> _DESCRIPTION OF THE TASK_
The lines running from the one that contains "Image resolution: width=656" to the end of the records below are what to reproduce, exactly and without pictures.

Stored items
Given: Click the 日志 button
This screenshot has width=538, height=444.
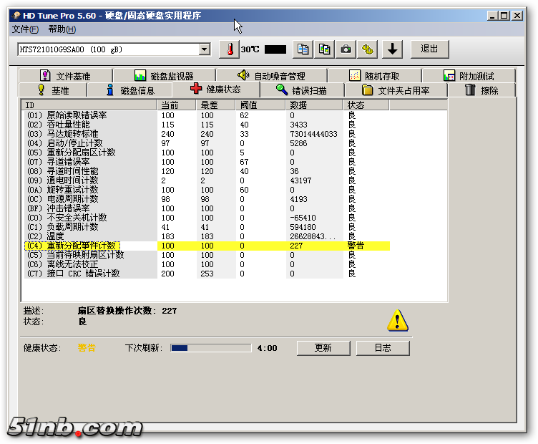Looking at the screenshot, I should pos(383,348).
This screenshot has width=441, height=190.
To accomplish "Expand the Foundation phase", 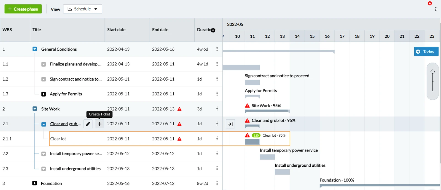I will pyautogui.click(x=34, y=183).
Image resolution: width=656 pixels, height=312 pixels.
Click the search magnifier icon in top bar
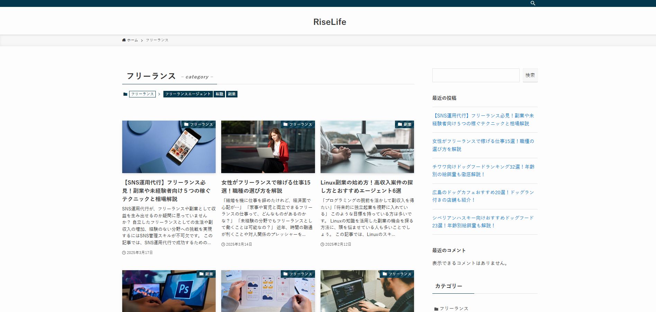click(x=533, y=3)
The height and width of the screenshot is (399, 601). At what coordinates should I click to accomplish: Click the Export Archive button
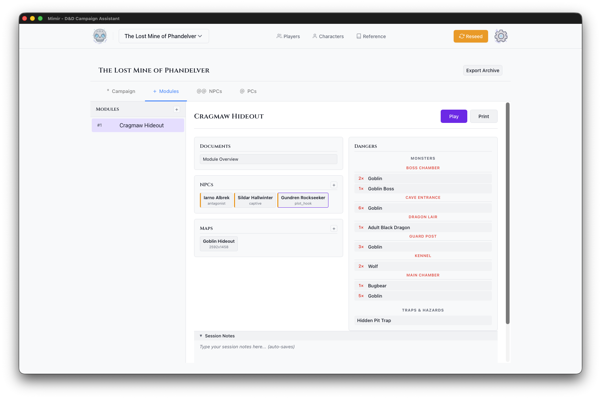click(483, 70)
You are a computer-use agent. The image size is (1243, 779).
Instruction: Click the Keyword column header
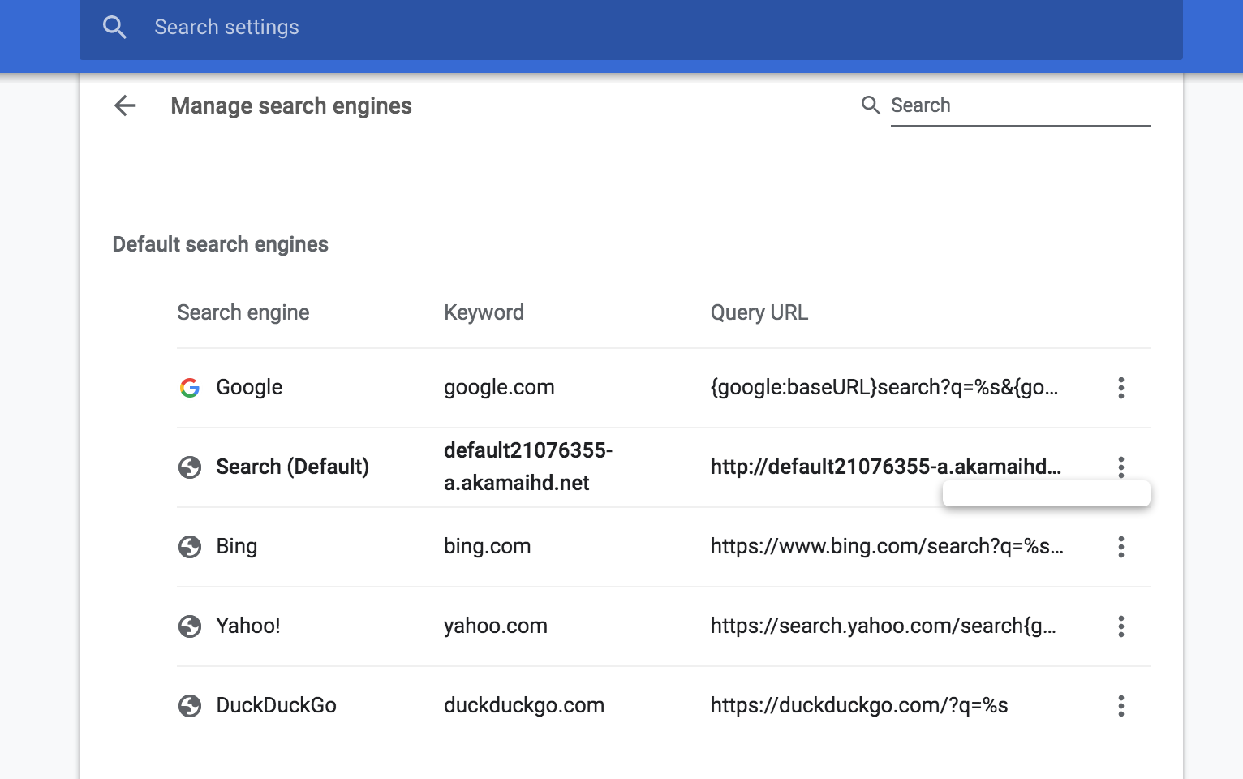pos(484,313)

> _YOUR RESPONSE_
Image resolution: width=656 pixels, height=312 pixels.
Click the search magnifier icon in top bar
click(x=533, y=3)
The height and width of the screenshot is (399, 601). At what coordinates should I click to accomplish: Click the Export Archive button
click(483, 70)
You are a computer-use agent. The image size is (1243, 779).
Instruction: Click the Keyword column header
pos(484,313)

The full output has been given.